Note that the prompt “linaro-installer” confirms that you used the right image (aka the ‘installer’)
It is on a monitor, connected via HDMI. I can install the Android images, no problem, from SD Card. It brings up the graphical installer, you select an image, and click install.
With the 283 debian install image, this is not the case. Things I have tried:
I completely zero’ed the SD card using /dev/zero
I used a different SD card (one is 8GB the other 16GB)
I have used bs 2M and 4M with my dd statement
I have tried to download the image from 96 boards as well as GitHub, its the same image
I do a simple dd of the image, from my OS X to the SD Card:
sudo dd if=db410c_sd_install_debian.img of=/dev/disk3 bs=2m
This is the extracted image from dragonboard410c_sdcard_install_debian-283.zip
md5 db410c_sd_install_debian.img
MD5 (db410c_sd_install_debian.img) = 5b3f8cba72156aaecb0223c68b410a03
I understand what you are saying that, you believe I am doing something wrong. With the SD card install there just doesn’t seem to be left to many things the user can do wrong. It also doesn’t seem there would normally be a way for me to do the install and end up with a “linaro-install login:” prompt, even if I wanted to, unless the boot loader was not set correctly on the image.
I am open to trying anything that may work, please advise what I could do that would be helpful to troubleshooting.
There’s certainly a way to bring up the linaro-installer login:
Basically when you boot the SD installer image it will (or should) create seven virtual terminals. The first six are there to run a getty (I know getty is jargon but I can’t think of a simpler term… basically a getty is the program that starts the program that shows you the login prompt) and the seventh is running the X server and the installer GUI.
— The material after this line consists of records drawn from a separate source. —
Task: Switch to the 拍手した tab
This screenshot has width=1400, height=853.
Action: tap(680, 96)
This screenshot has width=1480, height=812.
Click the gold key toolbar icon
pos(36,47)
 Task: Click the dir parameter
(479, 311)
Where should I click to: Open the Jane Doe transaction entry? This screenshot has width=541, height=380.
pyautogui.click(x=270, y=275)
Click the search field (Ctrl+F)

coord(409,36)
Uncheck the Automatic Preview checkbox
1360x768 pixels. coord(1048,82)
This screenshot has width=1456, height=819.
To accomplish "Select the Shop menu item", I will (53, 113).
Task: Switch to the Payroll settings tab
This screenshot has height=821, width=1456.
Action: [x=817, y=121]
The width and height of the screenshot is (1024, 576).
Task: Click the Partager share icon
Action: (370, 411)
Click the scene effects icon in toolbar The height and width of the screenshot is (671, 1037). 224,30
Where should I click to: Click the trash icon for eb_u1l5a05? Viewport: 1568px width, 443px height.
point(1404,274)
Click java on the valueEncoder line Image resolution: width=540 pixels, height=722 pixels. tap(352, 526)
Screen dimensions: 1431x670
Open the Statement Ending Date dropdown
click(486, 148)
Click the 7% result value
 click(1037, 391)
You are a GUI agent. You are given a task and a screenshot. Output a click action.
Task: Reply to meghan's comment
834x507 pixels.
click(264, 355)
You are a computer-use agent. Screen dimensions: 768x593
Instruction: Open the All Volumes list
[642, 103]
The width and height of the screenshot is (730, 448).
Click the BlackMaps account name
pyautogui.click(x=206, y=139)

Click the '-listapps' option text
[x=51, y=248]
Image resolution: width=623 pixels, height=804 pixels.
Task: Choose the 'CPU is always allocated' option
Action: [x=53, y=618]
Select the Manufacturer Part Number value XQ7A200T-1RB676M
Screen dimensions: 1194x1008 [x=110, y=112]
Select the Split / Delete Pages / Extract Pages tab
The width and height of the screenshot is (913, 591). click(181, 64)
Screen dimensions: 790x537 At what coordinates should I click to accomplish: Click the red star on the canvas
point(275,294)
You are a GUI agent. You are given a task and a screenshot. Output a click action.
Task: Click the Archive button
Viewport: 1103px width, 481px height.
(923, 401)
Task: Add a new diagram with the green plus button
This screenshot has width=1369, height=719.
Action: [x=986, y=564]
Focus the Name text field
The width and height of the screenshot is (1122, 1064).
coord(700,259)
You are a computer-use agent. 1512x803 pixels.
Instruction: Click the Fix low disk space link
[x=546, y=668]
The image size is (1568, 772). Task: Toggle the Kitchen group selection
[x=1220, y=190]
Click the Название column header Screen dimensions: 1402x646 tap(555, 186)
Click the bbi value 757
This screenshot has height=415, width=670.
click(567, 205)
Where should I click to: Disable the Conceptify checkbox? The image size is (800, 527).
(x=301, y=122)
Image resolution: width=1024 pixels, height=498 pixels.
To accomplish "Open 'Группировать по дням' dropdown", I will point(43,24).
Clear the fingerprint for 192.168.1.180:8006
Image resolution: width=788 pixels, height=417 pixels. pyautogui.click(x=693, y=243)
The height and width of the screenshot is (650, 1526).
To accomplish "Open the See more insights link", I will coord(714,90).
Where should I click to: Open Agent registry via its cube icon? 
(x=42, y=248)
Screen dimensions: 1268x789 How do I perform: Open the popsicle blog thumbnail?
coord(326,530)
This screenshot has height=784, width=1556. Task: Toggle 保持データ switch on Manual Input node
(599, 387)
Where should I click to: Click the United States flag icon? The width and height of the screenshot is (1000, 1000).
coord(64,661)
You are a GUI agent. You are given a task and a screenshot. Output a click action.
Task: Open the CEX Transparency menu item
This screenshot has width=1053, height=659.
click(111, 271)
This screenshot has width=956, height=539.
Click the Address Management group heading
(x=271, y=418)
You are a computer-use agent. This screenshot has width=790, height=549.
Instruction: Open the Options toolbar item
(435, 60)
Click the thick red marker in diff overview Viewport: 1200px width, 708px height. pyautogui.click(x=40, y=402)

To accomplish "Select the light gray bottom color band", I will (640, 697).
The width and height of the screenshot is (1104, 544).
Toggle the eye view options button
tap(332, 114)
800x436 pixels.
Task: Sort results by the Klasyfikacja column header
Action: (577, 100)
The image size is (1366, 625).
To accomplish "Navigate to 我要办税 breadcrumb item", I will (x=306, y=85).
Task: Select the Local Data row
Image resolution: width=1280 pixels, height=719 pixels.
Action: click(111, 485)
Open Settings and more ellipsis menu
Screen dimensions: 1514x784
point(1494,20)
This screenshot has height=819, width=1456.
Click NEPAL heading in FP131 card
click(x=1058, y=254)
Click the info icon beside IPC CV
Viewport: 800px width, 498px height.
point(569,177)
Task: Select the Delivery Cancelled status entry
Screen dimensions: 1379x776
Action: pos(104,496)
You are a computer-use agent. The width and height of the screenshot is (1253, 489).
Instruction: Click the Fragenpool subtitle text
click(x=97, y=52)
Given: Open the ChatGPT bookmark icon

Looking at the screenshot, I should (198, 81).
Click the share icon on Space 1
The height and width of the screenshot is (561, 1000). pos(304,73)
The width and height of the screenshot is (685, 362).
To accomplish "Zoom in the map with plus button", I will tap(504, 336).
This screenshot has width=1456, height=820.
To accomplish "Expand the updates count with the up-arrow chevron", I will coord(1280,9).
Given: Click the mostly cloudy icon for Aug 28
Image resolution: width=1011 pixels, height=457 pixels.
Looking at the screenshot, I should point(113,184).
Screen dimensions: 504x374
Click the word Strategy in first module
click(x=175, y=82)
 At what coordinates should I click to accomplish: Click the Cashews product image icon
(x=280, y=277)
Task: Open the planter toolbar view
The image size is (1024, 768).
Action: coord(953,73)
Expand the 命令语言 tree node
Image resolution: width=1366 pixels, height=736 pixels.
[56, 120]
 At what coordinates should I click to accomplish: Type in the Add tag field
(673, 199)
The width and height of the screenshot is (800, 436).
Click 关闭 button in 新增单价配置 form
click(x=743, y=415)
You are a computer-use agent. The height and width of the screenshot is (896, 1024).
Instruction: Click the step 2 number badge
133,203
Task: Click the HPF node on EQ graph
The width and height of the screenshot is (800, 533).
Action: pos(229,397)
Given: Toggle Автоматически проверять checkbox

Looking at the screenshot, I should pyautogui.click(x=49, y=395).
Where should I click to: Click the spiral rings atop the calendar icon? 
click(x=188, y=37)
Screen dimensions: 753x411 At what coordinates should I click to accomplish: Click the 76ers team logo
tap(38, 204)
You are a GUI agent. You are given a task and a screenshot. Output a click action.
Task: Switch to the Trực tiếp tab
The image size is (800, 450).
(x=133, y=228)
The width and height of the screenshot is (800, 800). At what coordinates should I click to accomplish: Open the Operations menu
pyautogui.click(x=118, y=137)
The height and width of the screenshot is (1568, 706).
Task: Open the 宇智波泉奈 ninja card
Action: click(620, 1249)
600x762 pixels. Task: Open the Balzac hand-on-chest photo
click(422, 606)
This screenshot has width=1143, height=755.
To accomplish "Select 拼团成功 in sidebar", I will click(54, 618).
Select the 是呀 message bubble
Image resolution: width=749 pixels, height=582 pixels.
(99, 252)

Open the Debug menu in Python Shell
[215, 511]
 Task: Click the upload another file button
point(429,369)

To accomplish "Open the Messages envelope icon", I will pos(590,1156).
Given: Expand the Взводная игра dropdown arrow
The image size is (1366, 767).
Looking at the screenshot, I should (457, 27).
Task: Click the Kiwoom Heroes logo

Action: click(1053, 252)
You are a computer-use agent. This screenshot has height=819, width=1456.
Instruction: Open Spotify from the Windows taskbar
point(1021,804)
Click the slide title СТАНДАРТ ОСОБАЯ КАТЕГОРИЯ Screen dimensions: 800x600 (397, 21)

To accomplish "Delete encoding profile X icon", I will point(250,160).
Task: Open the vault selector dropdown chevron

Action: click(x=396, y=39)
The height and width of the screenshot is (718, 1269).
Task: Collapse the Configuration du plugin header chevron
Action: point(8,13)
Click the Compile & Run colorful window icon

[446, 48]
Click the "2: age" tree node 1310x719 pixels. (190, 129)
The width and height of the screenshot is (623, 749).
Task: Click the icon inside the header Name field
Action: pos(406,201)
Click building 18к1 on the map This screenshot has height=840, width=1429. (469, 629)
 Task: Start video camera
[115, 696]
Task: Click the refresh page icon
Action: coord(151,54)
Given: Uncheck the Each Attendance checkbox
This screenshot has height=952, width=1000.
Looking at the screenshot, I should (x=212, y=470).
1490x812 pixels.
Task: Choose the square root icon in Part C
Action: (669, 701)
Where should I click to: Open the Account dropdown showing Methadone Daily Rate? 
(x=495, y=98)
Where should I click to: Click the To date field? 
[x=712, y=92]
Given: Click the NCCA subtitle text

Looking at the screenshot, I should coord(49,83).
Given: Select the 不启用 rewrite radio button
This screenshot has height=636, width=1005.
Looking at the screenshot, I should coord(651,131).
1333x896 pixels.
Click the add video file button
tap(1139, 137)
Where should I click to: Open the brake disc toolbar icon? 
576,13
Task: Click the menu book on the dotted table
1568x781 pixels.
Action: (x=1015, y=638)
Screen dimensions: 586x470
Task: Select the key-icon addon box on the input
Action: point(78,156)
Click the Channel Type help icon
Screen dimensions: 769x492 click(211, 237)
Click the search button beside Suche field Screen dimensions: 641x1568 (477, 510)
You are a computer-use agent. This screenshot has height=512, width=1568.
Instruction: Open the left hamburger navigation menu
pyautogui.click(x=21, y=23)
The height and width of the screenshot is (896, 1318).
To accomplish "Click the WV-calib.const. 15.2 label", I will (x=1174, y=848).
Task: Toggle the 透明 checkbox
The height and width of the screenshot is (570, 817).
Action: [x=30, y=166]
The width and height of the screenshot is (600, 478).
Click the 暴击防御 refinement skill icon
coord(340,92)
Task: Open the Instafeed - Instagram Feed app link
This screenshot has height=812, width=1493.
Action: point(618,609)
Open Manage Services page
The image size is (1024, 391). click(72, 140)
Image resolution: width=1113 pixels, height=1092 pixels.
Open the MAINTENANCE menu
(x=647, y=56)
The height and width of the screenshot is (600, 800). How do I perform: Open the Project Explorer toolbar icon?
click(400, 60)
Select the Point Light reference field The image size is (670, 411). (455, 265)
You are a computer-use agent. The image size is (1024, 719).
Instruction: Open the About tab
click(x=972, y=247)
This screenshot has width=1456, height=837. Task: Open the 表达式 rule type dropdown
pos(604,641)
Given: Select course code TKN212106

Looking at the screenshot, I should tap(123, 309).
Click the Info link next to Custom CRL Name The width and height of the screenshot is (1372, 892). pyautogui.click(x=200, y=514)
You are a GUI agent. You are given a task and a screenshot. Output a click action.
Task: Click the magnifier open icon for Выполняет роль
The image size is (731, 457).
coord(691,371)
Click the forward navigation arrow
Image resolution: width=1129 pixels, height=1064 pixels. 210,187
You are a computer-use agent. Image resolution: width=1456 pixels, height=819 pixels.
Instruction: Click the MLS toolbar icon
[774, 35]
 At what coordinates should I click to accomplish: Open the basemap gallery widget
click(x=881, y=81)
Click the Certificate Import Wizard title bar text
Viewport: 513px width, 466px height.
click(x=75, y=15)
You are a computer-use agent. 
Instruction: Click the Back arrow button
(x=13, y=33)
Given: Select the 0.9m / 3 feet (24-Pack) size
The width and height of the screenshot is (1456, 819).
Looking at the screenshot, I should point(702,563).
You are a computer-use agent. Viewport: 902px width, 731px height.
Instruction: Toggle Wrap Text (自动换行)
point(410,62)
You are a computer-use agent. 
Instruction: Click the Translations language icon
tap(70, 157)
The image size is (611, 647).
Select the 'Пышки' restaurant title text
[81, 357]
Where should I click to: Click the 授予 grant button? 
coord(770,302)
Normally the system should switch to VT7 when the X server starts but either the switch didn’t happen for some reason or something (a gaming mouse?) sent keystrokes to switch to a different virtual terminal.
Anyhow…
You can press Alt-Ctrl-F1 through to Alt-Ctrl-F7 to select virtual terminals.
- Can you switch through them OK?
- Do you see the login prompts on #1 through to #6?
- What do you see in #7 (check for a cursor in the top left of the screen)?
Oh… and a PS…
I have confirm that a board with nothing connected except power, SD card and HDMI connected will boot and show the installer GUI with #283 (e.g. even having the mouse/keyboard missing doesn’t cause anything to break). I also suggest you try with a similarly sparten system (e.g. nothing in any USB socket) just to make sure there isn’t something plugged in via USB that is confusing the X server.
I can switch between gettys on tty1-tty6, they all have logins. Attempting to switch to tty7 does nothing, it just stays on whatever tty you were previously on.